Il supermercato di Porto Cesareo (Foto di Antonio Quarta)

Inquietante scoperta all’alba. Spunta ordigno davanti al market rapinato

Una bottiglia contenente benzina, ma senza una vera miccia, è stata rinvenuta all'ora di apertura nei pressi del negozio "Scontissimo", a Porto Cesareo. Esattamente due mesi addietro, l'esercizio subì il colpo da parte di due malviventi, che persero il bottino durante la fuga. Indagano i carabinieri

PORTO CESAREO – A due mesi esatti di distanza dalla rapina subita a dicembre, un’altra amara scoperta per i titolari di un supermercato. Un finto ordigno è stato rinvenuto questa mattina, dai gestori del market “Scontissimo”, in via Giuseppe Garibaldi, a Porto Cesareo. Una bottiglia in vetro, contenente del liquido infiammabile, è stata piazzata da ignoti tra la notte e l’alba, ma è stata scoperta soltanto alcune ore dopo.

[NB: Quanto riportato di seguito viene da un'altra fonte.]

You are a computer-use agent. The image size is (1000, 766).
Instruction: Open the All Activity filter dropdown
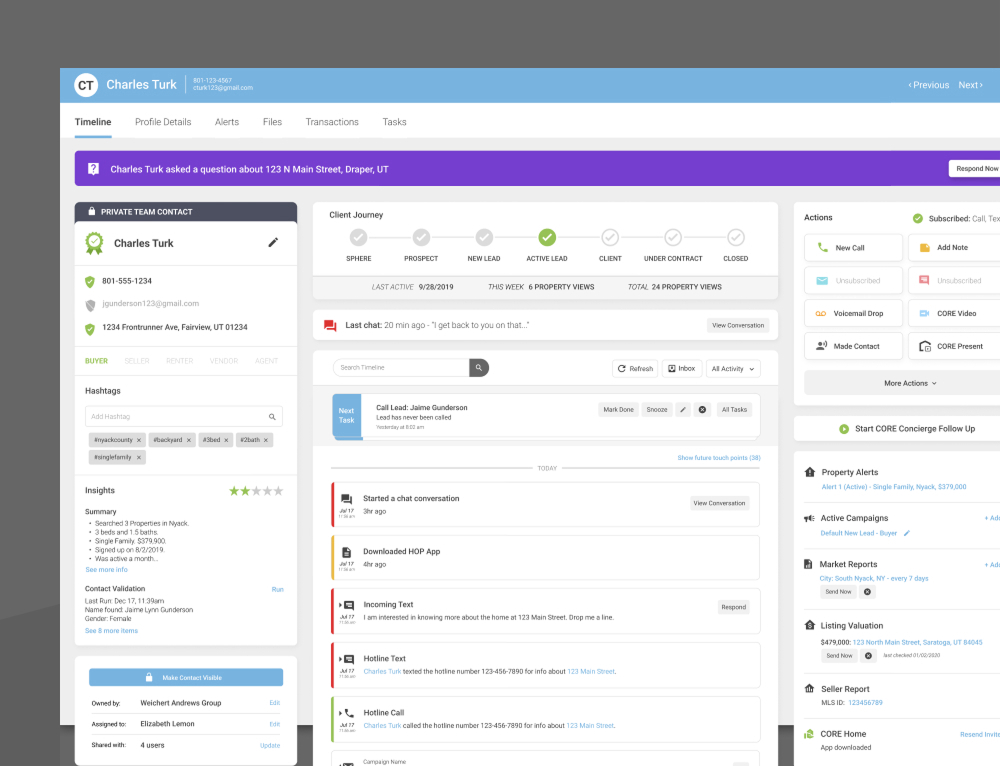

La molotov, una minaccia esplicita ai commercianti su cui gli inquirenti non nutrono dubbi, non avrebbe potuto causare danni perchè, appunto, finta. La miccia, infatti, era costituita da una piccola corda slegata dal contenitore. Usata soltanto per creare panico e simulare una bomba.

Sul posto, i carabinieri della stazione locale, assieme ai colleghi del Nucleo operativo e radiomobile della compagnia di Campi Salentina. Le indagini sono state avviate fin dalle prime ore di questa mattina. Immediato il sequestro del materiale rinvenuto sul posto, mentre sono state passate al setaccio le attività commerciali della zona, alla ricerca di filmati di videosorveglianza utili alle indagini. Nel corso della giornata, inoltre, i titolari del negozio saranno ascoltati dagli uomini dell’Arma, i quali cercheranno di mettersi sulle tracce dei responsabili.

Appena due mesi addietro, era il 17 dicembre, i dipendenti subirono una rapina da parte di un ragazzo che, forse alle prime “armi”, riuscì a racimolare un bottino di 250 euro, che perse nel tragitto per raggiungere il complice che lo attendeva all’interno di un’auto. La coppia di baby-rapinatori fu anche inseguita, per diverse centinaia di metri, in direzione di Veglie. Ma poi riuscì a far perdere le tracce.